On the day of the attack a state of emergency was instated and arrest warrants issued against 17 people. Among them, Gastao Salsinha, reportedly in command of the defectors after their leader Alfredo Reinado, a former military police major, was killed during the attack on Ramos-Horta.
Incredulity and anger prevails in Dili. International forces dispatched to Timor-Leste to keep the peace have met with harsh criticism for their failure to prevent the attack. The incident has also triggered anger and distrust among the population. However, the significance of the attack does not lie in the security forces failings.
The assault on the supreme constitutional symbols – prime minister and president- the very heroes of the liberation struggle, lays bare Timor’s national identity crisis. Not only because the country was so close to losing its icons but because it lost its newest icon in Alfredo Reinado. He was given a hero’s burial in Dili, his coffin draped in the Timorese flag and, as BBC article reports, ‘his bearded face looked down defiantly from banners in a revolutionary pose that deliberately aped the portraits they used to host of Xanana Gusmao.’
Military and police under a single command
In an attempt to catch Reinado’s men East Timor’s authorities have merged police and army under a single command.
The underlying rationale that it is necessary to guarantee the adequate mobilisation of security and defence forces during the state of exception. But the decision has sparked criticism. The lack of a clear separation between internal and external security may be fatal for the nascent security institutions and lead to tension as it did in 2006. Then, after the sacking of mutinous soldiers, rioting resulted in at least 37 deaths and the displacement of over 150,000 people.
The 2006 crisis and the breakdown of security forces
In April 2006 Dili went up in flames after 600 soldiers protested against discrimination within the ranks of the newly formed Timorese army. The protesters, ‘or petitioners’, were summarily dismissed. Clashes between elements of the national police force (PNTL) and the military (F-FDTL) led to a power vacuum and the breakdown of law and order across the country.
Neither the PNTL nor the F-FDTL had the trust of the population or the capacity to provide adequate security and order. Repeated allegations of sexual harassment, human rights violations, illegal weapons distribution and engagement in illicit trade weakened the public’s confidence in the PNTL in particular. As the 2006 crisis demonstrated neither police nor military were politically neutral, both institutions fragmented due to mixed regional and political loyalties in the ranks, although ethnic and regional divisions had not previously been prominent in Timor-Leste.

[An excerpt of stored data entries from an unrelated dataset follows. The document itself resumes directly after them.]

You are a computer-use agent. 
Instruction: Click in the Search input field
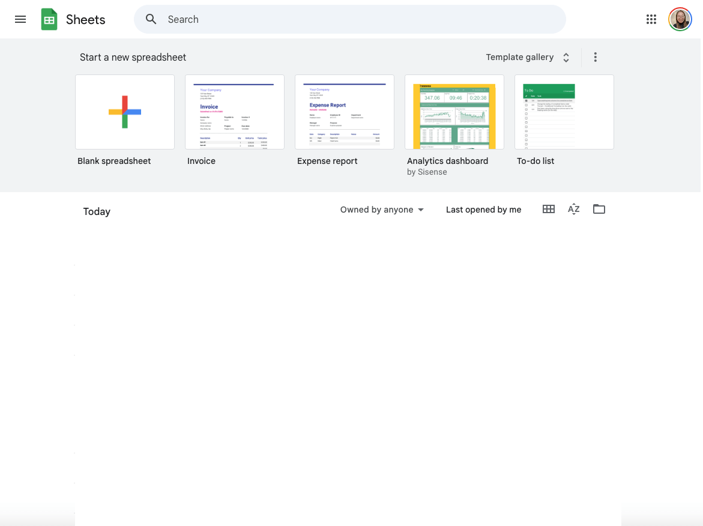pyautogui.click(x=360, y=19)
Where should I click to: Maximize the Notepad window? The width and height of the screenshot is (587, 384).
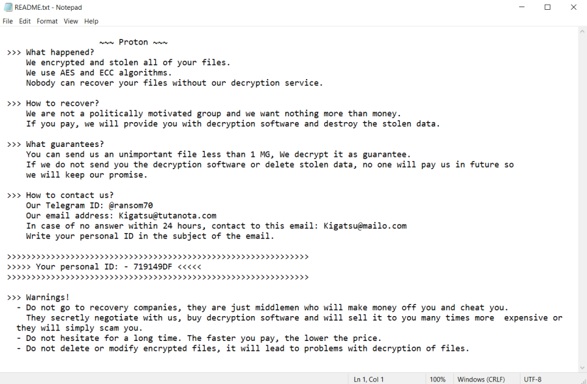point(547,7)
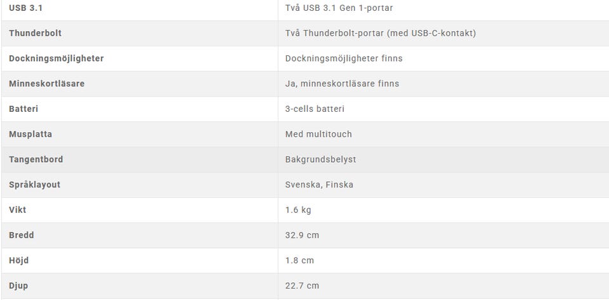Select 'Ja, minneskortläsare finns' text
Image resolution: width=609 pixels, height=300 pixels.
(x=342, y=84)
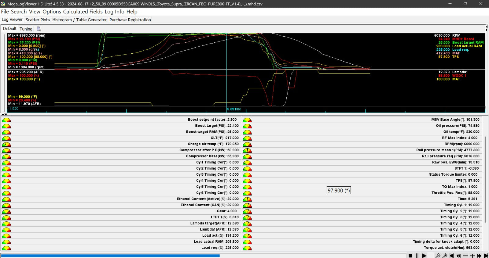This screenshot has width=489, height=258.
Task: Click the double-arrow rewind icon
Action: (x=458, y=256)
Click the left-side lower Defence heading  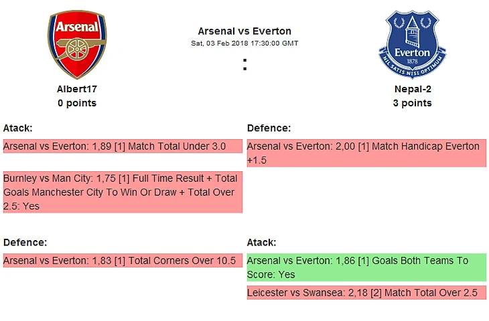pyautogui.click(x=25, y=242)
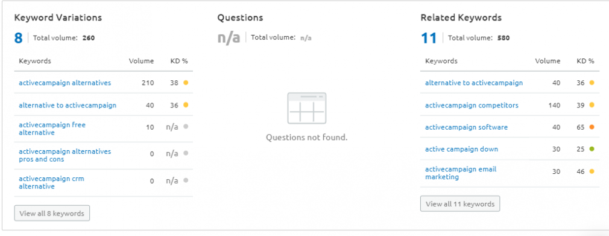The width and height of the screenshot is (609, 236).
Task: Open the activecampaign software keyword link
Action: coord(466,127)
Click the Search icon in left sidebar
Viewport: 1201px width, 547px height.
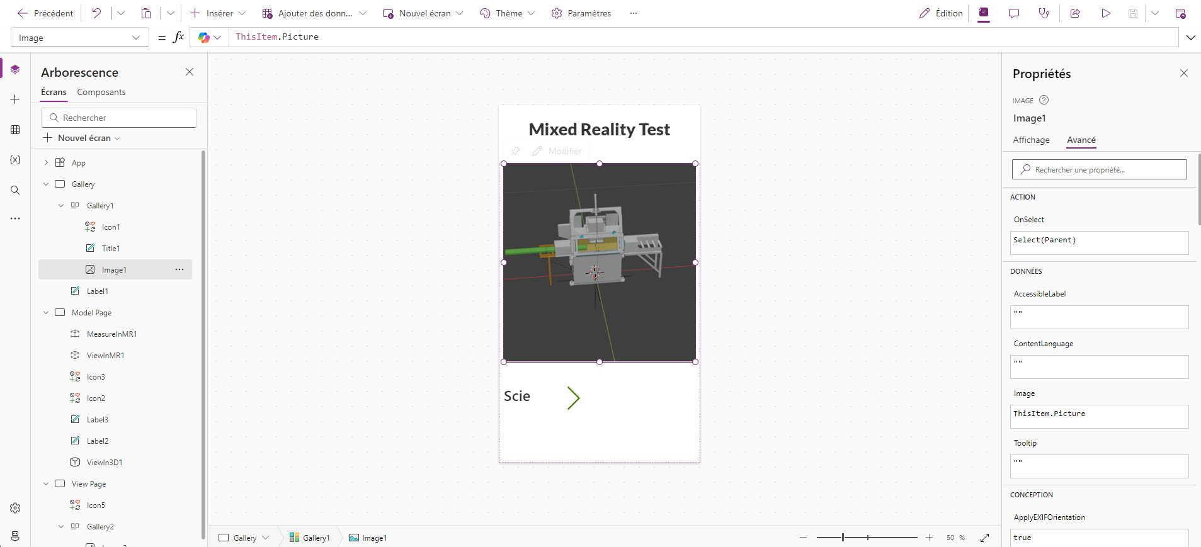click(x=15, y=190)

With the collapse of the security sector and law and order in general, a multinational peacekeeping force was requested to restore order in late May 2006. Since then efforts have been made to resolve the multiple issues affecting both institutions, but reversing the breakdown is not a simple task.
Reinado, the symbol of a disillusioned Timor-Leste
Reinado, one of the leaders of the mutineers, emerged from the 2006 crisis as a key player. His popularity is remarkable, even after apparently leading an attack on the two most prominent (living) heroes of the liberation struggle. A BBC report cautioned that ‘there is something worrying about the readiness of East Timor’s young to pass the hero’s mantle on to a man like Reinado, who took up arms against the government in the chaos of May 2006 and refused to lay them down. Reinado had nothing to offer East Timor except the continued idealisation of armed struggle as an alternative to the unglamorous task of building a country from very little.’
But analysis such as the BBC’s cites overemphasises the institutional failings of the Timorese state and pays little attention to the role of popular perception in articulating the country’s predicament. The crisis exists as much on the streets of Dili as it does at the state level. It is not quite as simple as glamour versus nation building. Nation building is a highly political moment, particularly after a major political crisis, and politics are key to Reinado’s popularity. But to understand his popular appeal focus must shift away from the institutional context and to a major societal crisis that has been ongoing since 2006- internal displacement.
The vast majority of the persons displaced during the 2006 crisis have not returned to their homes. About 100,000 refugees remain in camps. Of these, 30,000 are in the capital Dili. To reduce camp populations and fearing some camps would become permanent, authorities decided to cut food rations in February 2008 with food aid ending completely by March 2008. But with the state of emergency this decision could not have come at a worse time.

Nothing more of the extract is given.